● **Records**:
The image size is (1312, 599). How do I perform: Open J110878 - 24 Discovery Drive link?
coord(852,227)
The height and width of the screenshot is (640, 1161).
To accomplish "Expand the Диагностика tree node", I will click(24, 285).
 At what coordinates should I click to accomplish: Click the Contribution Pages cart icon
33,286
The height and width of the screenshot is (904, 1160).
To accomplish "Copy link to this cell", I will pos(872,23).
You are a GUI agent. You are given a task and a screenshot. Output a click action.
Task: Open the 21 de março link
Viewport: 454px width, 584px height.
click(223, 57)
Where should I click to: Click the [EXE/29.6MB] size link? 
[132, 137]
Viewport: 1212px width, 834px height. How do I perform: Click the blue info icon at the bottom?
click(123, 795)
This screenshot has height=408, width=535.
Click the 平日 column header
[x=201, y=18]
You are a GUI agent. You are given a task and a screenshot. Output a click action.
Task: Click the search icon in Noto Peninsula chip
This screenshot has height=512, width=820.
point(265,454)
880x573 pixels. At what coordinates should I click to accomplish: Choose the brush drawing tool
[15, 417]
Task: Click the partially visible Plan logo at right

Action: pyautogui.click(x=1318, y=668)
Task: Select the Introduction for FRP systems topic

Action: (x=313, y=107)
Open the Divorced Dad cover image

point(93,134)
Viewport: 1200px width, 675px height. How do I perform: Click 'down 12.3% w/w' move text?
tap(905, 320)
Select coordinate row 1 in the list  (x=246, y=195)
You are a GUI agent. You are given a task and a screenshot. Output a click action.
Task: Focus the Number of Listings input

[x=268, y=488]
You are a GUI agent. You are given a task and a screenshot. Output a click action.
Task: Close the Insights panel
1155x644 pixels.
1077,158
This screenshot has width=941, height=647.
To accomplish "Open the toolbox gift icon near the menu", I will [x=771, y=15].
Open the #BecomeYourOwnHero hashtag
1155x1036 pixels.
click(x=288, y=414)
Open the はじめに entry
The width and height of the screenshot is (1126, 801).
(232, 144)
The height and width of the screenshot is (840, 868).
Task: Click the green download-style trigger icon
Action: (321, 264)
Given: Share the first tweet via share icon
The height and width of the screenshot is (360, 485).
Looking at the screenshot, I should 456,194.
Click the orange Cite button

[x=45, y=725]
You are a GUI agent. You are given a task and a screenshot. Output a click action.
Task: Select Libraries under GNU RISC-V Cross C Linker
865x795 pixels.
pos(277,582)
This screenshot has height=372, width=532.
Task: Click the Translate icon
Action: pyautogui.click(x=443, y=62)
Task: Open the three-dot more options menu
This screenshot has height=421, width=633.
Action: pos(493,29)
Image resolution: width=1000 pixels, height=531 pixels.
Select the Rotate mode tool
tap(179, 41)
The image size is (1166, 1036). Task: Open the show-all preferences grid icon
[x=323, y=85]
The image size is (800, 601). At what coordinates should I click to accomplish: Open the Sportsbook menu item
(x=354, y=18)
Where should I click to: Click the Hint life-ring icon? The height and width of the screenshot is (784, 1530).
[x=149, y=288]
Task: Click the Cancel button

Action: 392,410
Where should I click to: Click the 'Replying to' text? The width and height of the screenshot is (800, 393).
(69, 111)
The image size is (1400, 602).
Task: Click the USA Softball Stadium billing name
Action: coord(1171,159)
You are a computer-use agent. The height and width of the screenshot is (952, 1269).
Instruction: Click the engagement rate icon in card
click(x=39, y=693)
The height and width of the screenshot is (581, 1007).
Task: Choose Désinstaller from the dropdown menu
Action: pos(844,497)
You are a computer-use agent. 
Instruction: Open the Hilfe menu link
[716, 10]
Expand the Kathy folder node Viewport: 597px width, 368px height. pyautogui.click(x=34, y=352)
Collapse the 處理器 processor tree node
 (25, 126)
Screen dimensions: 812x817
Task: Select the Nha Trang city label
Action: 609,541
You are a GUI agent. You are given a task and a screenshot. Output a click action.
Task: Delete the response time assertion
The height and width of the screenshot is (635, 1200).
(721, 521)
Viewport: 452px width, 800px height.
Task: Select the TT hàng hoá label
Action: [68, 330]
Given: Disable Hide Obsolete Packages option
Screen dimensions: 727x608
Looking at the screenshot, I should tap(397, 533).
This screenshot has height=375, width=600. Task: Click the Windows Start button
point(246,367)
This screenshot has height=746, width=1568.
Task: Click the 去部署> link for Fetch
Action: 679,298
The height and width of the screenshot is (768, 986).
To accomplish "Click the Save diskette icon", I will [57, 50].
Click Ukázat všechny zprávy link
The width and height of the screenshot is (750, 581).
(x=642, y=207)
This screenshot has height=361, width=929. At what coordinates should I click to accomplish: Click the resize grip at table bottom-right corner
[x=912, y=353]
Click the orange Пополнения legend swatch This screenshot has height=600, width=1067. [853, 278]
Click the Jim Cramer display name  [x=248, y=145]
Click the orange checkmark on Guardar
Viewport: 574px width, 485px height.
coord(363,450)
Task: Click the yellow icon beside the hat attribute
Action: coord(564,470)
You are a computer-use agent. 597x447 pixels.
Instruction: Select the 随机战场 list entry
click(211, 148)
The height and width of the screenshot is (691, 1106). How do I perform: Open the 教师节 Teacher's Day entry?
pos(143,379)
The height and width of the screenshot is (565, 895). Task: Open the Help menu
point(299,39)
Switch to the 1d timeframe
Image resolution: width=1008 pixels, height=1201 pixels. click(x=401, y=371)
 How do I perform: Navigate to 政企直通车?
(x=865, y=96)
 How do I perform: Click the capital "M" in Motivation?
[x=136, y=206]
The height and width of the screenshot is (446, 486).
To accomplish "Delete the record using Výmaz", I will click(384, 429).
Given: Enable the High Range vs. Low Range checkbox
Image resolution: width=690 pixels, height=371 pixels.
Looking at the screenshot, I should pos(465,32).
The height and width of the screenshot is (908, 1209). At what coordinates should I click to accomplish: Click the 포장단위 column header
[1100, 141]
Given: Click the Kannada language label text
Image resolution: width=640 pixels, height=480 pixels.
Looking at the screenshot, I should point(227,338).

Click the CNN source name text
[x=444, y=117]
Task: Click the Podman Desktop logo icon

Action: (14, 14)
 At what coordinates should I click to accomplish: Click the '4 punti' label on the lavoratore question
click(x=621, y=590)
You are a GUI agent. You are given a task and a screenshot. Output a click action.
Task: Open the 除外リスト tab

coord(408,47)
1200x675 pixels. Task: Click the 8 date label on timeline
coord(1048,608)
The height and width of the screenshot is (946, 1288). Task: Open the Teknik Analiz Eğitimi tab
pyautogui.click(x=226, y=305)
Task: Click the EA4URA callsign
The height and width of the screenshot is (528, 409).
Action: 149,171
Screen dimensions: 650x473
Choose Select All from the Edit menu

● **What the task requires**: All lines from the one with "The height and width of the screenshot is (946, 1288)." through the end of the data must be repeated exactly, and nothing else may be repeated.

● **Exercise result**:
The height and width of the screenshot is (946, 1288). Task: Open the Teknik Analiz Eğitimi tab
pyautogui.click(x=226, y=305)
Task: Click the EA4URA callsign
The height and width of the screenshot is (528, 409).
Action: 149,171
Screen dimensions: 650x473
Choose Select All from the Edit menu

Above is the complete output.